__AIM OF THE EXERCISE__:
Go through the entries one line at a time, and gather every line that has the word "database".
======== INFORMATION
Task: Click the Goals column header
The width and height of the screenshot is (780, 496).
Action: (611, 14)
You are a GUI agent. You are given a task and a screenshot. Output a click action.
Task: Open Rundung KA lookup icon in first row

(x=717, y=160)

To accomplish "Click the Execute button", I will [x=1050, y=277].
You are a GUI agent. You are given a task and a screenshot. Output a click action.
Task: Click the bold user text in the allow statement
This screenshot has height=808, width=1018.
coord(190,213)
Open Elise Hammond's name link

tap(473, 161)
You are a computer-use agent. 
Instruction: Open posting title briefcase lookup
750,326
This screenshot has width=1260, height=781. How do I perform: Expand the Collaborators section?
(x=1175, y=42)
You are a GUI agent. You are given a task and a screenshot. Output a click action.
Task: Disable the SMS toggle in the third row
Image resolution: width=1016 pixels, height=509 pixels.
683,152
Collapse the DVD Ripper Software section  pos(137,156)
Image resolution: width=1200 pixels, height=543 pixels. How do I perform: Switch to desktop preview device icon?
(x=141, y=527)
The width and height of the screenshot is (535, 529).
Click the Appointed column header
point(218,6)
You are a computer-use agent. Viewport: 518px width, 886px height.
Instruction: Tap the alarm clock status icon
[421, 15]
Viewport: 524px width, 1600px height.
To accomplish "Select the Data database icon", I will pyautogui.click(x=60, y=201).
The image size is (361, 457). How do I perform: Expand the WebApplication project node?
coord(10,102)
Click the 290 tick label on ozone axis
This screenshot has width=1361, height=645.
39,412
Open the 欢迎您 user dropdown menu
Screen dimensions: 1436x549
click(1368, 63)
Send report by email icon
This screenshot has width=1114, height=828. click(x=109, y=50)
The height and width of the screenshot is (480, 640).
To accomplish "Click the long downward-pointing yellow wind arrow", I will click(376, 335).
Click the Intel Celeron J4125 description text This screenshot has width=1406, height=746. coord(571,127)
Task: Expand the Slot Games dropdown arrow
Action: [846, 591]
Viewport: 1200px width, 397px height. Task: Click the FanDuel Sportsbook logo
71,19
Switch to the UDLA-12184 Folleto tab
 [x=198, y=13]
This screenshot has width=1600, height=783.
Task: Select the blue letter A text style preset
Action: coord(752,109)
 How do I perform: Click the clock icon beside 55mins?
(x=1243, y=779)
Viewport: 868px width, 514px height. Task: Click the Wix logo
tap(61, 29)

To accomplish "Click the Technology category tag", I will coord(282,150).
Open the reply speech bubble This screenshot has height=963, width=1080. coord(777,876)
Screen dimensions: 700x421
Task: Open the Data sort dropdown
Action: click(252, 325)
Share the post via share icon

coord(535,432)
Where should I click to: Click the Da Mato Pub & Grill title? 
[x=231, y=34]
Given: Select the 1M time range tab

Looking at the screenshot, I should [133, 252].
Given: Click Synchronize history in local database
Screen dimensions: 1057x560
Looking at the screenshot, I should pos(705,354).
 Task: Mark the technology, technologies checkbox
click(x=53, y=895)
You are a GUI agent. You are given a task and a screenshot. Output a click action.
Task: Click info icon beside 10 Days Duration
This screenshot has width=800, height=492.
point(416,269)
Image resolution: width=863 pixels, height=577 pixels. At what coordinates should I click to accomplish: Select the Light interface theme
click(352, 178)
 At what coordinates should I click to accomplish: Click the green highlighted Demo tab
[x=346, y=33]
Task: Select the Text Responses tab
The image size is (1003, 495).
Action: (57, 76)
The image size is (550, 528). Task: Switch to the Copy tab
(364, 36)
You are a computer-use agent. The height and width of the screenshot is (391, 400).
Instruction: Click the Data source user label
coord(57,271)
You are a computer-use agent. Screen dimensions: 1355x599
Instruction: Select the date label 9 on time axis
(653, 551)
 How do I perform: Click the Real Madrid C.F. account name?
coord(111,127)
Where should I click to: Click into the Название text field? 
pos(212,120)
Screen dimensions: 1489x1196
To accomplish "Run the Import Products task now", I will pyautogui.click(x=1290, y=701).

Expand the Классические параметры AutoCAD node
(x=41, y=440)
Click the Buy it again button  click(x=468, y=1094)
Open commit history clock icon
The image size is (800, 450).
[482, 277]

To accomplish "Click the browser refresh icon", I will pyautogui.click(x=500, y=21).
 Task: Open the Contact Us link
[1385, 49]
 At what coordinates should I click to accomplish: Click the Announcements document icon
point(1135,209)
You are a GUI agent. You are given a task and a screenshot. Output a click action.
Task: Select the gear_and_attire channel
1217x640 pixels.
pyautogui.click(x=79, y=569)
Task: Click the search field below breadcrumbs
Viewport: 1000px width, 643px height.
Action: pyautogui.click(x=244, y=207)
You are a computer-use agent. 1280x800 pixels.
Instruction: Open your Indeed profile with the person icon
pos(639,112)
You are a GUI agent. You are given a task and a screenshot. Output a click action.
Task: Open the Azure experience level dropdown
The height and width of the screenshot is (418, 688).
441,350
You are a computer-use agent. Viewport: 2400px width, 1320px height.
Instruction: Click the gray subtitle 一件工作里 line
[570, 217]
================
__THE ANSWER__:
To accomplish "Select the Data database icon", I will pyautogui.click(x=60, y=201).
Given: Click Synchronize history in local database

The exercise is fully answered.